In other words, as my grandmother liked to put it, “Every family has something.” She had firsthand experience, being a carrier of both a high-risk genetic mutation for cancer and a rare kidney disease known as Alport syndrome. That “we’re all in it together” attitude is the foundation for Rare Disease Day, held this year on February 28th. It aims to raise awareness for rare diseases and remind us that these conditions have an outsize impact.
Rare Disease Day has been celebrated annually for the last dozen years, serving as a rallying point for advocacy organizations, researchers, caregivers, and the patients they focus on. Launched in Europe by the disease advocacy organization EURORDIS and supported in the U.S. by the National Organization for Rare Disorders, the event has now gotten so large that people in more than 90 countries find ways large and small to participate.
It’s hard to imagine there’s much commonality across 7,000 rare diseases, but there are some threads that tie them together. Most have genetic causes, and many affect children. Few have good treatment options, in part because pharmaceutical companies are less motivated to invest resources to develop new treatments when the potential market is so small. There’s also the challenge of finding enough people to enroll in clinical trials so new treatments can get approved, since the target audience is hard to find.

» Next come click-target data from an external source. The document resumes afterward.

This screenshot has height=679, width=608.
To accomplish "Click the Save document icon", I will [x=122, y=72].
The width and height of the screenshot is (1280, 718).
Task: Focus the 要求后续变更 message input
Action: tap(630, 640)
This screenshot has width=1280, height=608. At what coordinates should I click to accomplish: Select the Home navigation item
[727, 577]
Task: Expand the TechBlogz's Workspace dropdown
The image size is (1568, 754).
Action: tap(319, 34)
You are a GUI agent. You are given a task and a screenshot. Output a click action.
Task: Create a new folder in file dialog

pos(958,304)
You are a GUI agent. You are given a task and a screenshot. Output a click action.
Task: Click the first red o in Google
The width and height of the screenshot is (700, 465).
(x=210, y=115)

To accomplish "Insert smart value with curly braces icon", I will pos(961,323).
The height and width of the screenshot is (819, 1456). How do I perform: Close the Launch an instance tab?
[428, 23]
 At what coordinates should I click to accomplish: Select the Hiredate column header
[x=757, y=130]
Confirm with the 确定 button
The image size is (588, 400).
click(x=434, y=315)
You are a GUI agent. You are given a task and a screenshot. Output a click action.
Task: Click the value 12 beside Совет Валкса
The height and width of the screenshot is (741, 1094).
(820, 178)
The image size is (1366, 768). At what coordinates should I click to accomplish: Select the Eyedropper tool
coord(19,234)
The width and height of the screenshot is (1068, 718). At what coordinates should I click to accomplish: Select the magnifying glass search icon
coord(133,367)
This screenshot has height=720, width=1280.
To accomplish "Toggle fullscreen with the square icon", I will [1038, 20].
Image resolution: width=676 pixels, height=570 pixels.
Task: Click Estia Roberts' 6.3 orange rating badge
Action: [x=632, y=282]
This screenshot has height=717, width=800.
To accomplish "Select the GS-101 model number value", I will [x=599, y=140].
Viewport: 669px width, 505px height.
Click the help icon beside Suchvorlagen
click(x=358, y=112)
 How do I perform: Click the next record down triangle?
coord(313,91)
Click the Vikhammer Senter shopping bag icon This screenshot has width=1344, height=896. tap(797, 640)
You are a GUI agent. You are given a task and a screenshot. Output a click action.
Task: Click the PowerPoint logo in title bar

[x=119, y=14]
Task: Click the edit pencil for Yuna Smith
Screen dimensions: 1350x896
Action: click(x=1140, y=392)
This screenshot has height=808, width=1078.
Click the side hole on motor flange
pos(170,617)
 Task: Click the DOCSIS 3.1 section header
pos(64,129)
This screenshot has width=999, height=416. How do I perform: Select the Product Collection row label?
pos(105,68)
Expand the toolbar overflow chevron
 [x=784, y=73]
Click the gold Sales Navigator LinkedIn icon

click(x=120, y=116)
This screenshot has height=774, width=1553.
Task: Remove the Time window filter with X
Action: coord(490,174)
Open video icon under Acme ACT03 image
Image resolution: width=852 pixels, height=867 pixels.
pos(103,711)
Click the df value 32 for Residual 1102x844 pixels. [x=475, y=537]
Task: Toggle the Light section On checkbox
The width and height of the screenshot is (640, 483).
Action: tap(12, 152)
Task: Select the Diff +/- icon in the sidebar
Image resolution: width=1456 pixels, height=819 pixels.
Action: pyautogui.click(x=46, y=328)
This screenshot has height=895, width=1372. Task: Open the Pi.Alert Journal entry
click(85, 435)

As genetic analysis tools improved in recent years, more rare diseases are being identified and defined. That’s major progress: defining a disease is the first step in allowing people to build a community, start an advocacy group, and possibly even raise funds. Money is needed to support research to learn more about each disease, whether existing therapies might address it, and even to find opportunities to treat it.
With Alport syndrome in my family, for instance, I’ve signed up to receive alerts from the Alport Syndrome Foundation. It organizes events for patients and families, tells members about new clinical trials, and regularly updates its community about the status of candidate drugs in development.
There are countless such groups for people affected by rare diseases, and they have an essential role in pushing for progress in each disease area. Even advocacy communities with only a Facebook group to bring them together have managed to effect real change; we reported here at Techonomy, for example, on patients with a rare type of cancer who used social media to raise money to fund new research into their disease. Some of these groups keep lists of patients who would be willing to enter a clinical trial; this not only accelerates the trial enrollment process, but can also show pharmaceutical companies how active and engaged a disease community is. That may make them a more desirable market for development.
With the rise of precision medicine, there is great hope within the rare disease community that barriers to developing new treatments will be lowered. The very idea of targeting treatments with precision is to find exactly the community, however small, that could be a potential market for a therapy. With this model, though, we’ve seen some new treatments emerge at shockingly high prices — such as a Novartis gene therapy for patients with a rare retinal disease that costs $850,000 for a one-time, vision-restoring treatment. It’s important to address diseases that would never otherwise be treated, but it’s also important to do so with a drug that people can afford.
This Thursday, the challenges take a backseat as we focus on honoring the people in our lives who are affected by rare disease — patients, families, physicians, researchers, and more. Here at Techonomy, we hope you find a way to participate in Rare Disease Day to honor anyone you know affected by these conditions.